What to do
Reproduce every one of the following rows word for word, without changing anything.

Data

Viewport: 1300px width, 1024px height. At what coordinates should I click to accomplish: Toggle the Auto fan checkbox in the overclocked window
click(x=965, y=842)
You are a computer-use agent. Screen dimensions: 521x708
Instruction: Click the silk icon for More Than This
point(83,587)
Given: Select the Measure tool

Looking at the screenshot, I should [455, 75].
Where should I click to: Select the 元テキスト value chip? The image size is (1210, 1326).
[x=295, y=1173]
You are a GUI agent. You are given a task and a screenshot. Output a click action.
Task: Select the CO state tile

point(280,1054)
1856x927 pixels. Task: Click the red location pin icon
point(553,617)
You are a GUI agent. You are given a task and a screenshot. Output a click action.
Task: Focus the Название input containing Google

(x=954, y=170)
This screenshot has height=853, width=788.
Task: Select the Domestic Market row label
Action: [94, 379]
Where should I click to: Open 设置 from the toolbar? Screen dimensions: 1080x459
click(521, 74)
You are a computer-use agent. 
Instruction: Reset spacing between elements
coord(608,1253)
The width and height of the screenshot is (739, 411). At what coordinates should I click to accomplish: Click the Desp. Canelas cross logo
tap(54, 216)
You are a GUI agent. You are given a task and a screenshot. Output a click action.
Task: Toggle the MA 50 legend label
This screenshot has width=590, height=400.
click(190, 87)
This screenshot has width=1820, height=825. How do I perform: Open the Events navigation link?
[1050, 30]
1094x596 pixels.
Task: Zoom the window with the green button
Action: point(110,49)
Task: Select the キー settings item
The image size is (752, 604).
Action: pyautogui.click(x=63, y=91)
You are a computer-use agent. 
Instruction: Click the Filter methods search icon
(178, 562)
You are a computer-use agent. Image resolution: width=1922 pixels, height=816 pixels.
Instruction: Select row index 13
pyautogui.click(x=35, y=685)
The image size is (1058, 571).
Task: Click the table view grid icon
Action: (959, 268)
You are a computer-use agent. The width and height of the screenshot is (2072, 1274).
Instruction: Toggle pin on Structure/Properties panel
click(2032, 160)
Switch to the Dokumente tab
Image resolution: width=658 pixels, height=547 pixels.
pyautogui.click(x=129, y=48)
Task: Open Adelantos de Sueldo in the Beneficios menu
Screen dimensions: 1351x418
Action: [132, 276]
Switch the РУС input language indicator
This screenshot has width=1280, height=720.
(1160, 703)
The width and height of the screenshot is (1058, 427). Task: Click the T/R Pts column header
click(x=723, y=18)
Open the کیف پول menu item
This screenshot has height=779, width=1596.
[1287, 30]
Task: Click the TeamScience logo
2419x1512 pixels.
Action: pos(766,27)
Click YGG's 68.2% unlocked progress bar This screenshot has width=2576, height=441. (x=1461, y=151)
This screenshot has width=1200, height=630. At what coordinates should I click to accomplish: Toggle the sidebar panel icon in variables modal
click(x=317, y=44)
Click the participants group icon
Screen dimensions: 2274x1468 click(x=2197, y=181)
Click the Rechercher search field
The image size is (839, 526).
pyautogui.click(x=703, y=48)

Answer to this exercise
Viewport: 1300px width, 1024px height. At what coordinates should I click to accomplish: Toggle the Auto fan checkbox in the overclocked window
click(x=965, y=842)
You are a computer-use agent. Screen dimensions: 521x708
Instruction: Click the silk icon for More Than This
point(83,587)
Given: Select the Measure tool

Looking at the screenshot, I should [455, 75].
Where should I click to: Select the 元テキスト value chip? The image size is (1210, 1326).
[x=295, y=1173]
You are a GUI agent. You are given a task and a screenshot. Output a click action.
Task: Select the CO state tile

point(280,1054)
1856x927 pixels. Task: Click the red location pin icon
point(553,617)
You are a GUI agent. You are given a task and a screenshot. Output a click action.
Task: Focus the Название input containing Google

(x=954, y=170)
This screenshot has height=853, width=788.
Task: Select the Domestic Market row label
Action: [94, 379]
Where should I click to: Open 设置 from the toolbar? Screen dimensions: 1080x459
click(521, 74)
You are a computer-use agent. 
Instruction: Reset spacing between elements
coord(608,1253)
The width and height of the screenshot is (739, 411). At what coordinates should I click to accomplish: Click the Desp. Canelas cross logo
tap(54, 216)
You are a GUI agent. You are given a task and a screenshot. Output a click action.
Task: Toggle the MA 50 legend label
This screenshot has width=590, height=400.
click(190, 87)
This screenshot has width=1820, height=825. How do I perform: Open the Events navigation link?
[1050, 30]
1094x596 pixels.
Task: Zoom the window with the green button
Action: point(110,49)
Task: Select the キー settings item
The image size is (752, 604).
Action: pyautogui.click(x=63, y=91)
You are a computer-use agent. 
Instruction: Click the Filter methods search icon
(178, 562)
You are a computer-use agent. Image resolution: width=1922 pixels, height=816 pixels.
Instruction: Select row index 13
pyautogui.click(x=35, y=685)
The image size is (1058, 571).
Task: Click the table view grid icon
Action: (959, 268)
You are a computer-use agent. The width and height of the screenshot is (2072, 1274).
Instruction: Toggle pin on Structure/Properties panel
click(2032, 160)
Switch to the Dokumente tab
Image resolution: width=658 pixels, height=547 pixels.
pyautogui.click(x=129, y=48)
Task: Open Adelantos de Sueldo in the Beneficios menu
Screen dimensions: 1351x418
Action: [132, 276]
Switch the РУС input language indicator
This screenshot has width=1280, height=720.
(1160, 703)
The width and height of the screenshot is (1058, 427). Task: Click the T/R Pts column header
click(x=723, y=18)
Open the کیف پول menu item
This screenshot has height=779, width=1596.
[1287, 30]
Task: Click the TeamScience logo
2419x1512 pixels.
Action: pos(766,27)
Click YGG's 68.2% unlocked progress bar This screenshot has width=2576, height=441. (x=1461, y=151)
This screenshot has width=1200, height=630. At what coordinates should I click to accomplish: Toggle the sidebar panel icon in variables modal
click(x=317, y=44)
Click the participants group icon
Screen dimensions: 2274x1468 click(x=2197, y=181)
Click the Rechercher search field
The image size is (839, 526).
pyautogui.click(x=703, y=48)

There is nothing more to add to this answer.